- Born: 11 January 1982 (age 44) Almaty
- Citizenship: Kazakhstan
- Education: Moscow State Institute of International Relations
- Occupations: businessman, President of the Qazaq Cybersport Federation

= Mukhamed Izbastin =

Kazakh businessman (born 1982)

Mukhamed Temirtaevich Izbastin (born January 11, 1982, Almaty, Kazakh SSR, USSR) is a Kazakh businessman, investor, and President of the Qazaq Cybersport Federation.

== Biography ==
=== Education ===
In 2003, he graduated from the Moscow State Institute of International Relations (MGIMO) with a degree in International Economics. In 2005, he earned his Candidate of Sciences degree at the Diplomatic Academy of the Ministry of Foreign Affairs of the Russian Federation with a dissertation titled “Effectiveness Issues of International Cooperation between Kazakhstan, Russia, and Other Countries in the Development of Hydrocarbon Resources of the Caspian Sea.”

=== Career ===
From 2003 to 2018, he was a co-founder and executive director of the oil production company ABI Petroleum Capital LLP.

Since 2016, he has served as the Honorary Consul of the Republic of Cyprus in the Republic of Kazakhstan.

Нe is major businessman, in 2022, he was included in Forbes' list of the “50 Most Influential Businessmen of Kazakhstan.”

On February 3, 2026, he was elected President of the Qazaq Cybersport Federation for a four-year term.

He is the owner of 3I Materials, a company specializing in the production of energy-efficient environmentally friendly construction materials.

=== Philanthropy ===
He is a co-founder of a charitable foundation established in 2008 in honor of the Kazakh writer Kemel Tokayev. The foundation's mission focuses on supporting children, students, and families in the city of Ushtobe, where the writer lived and worked.

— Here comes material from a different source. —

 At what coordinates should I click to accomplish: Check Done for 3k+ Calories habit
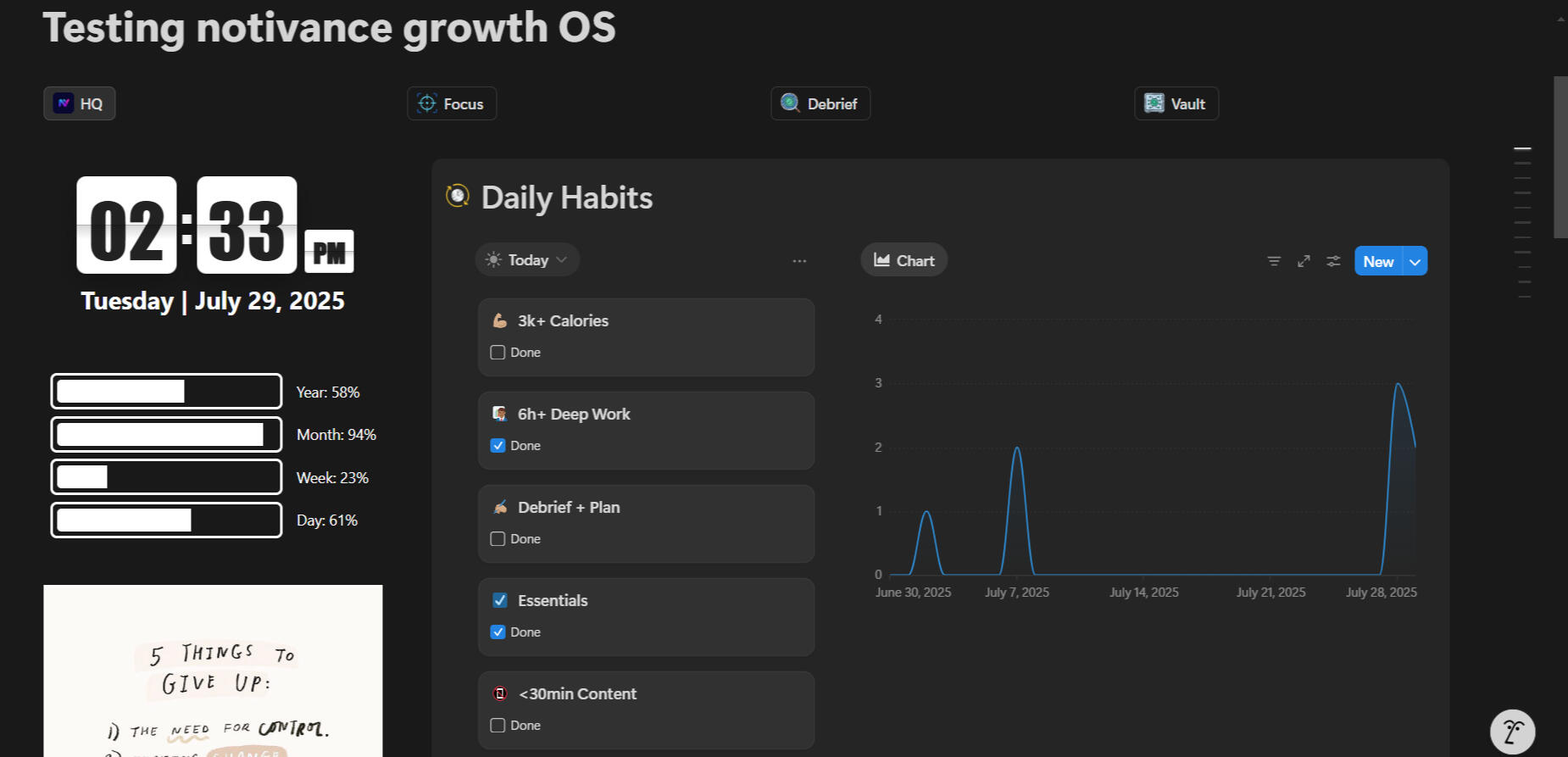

In 2022, he donated 100 million Kazakh tenge (approximately 230,000 US dollars) to the public social fund “Kazakhstan Halkyna” (“To the People of Kazakhstan”), an organization addressing issues in healthcare, education, culture, and sports in Kazakhstan.

During the 2024 floods, which affected over ten regions of Kazakhstan, Izbastin donated 450 million Kazakh tenge (approximately 1 million US dollars) to support those affected.

=== Personal life and interests ===
He is fluent in four languages: Kazakh, Russian, English, and German. His interests include horseback riding and alpine skiing.

He supports initiatives related to youth development, environmental issues, and the promotion of national culture in Kazakhstan. He actively supports esports as a promising high-tech field for young people and contributes to its development in the country.